Armado con documentos apócrifos en los que se ostentaba como el propietario de la tierra en los que incluso falisificó la firma del difunto propietario original, trató de quedarselos.
No obstante, la familia buscó realizar los trámites de manera legal y gracias a esto pudieron acreditarse como los dueños ilegítimos ante las autoridades, así que Fernando buscó otra vía ilegal.
Luego de algun tiempo la víctima se armó de valor y le recriminó el despojo al detenido, pero aunque este en un principio pareció querer solucionar el problema de buena manera, al final decidió utilizar la violencia.
Gracias a que Fernando presumía tener influencias e impunidad en todos sus actos junto a sus cómplices planeó apoderarse de dichos terrenos por la mala al planear el secuestro.
Entre estos cómplices había un sujeto identificado como «El Panda», quien presuntamente buscaba ser un terrateniente que a varias personas las estafó para apoderarse de sus terrenos en distintas localidades de Alvarado.
Este sujeto que ya falleció luego de que se quitó la vida ya que las autoridades iban tras de él por dichos hechos ilícitos, era quien conocía a la doctora que lo consideraba su amigo y le abrió las puertas de su casa.
Los deudos relataron que este hombre fue recibido y arropado por ella en sus peores momentos y gracias a esto, logró enterarse de la herencia para tratar de robarle con la ex mujer de su difunto padre y el hoy detenido.
Al abusar de la bondad de Angélica y Esthefanía, les hicieron creer que tenían un perro que había sido atropellado en la Riviera y gracias a que ellas eran amantes de los animales acudieron a su rescate.
Tras llevárselas con engaños, las mantuvieron secuestradas y exigieron un millón de pesos a la familia al enviarles un audio de las víctimas en el que demostraban que las tenían aún con vida.

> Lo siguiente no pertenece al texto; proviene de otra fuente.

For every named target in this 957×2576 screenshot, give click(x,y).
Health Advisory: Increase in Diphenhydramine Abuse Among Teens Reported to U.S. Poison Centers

Los estudios de los servicios periciales revelaron que aproximadamente fue al tercer día de haberlas privado de su libertad que las asesinaron y seguían exigiendo el dinero, pero al sentir que las autoridades ya los seguían de cerca emprendieron la huida.
Fernando «N» podría estar relacionado con otros delitos en la región, pues la familia fue informada por otros pobladores sobre su peligrosidad y como extorsionaba y amenazaba.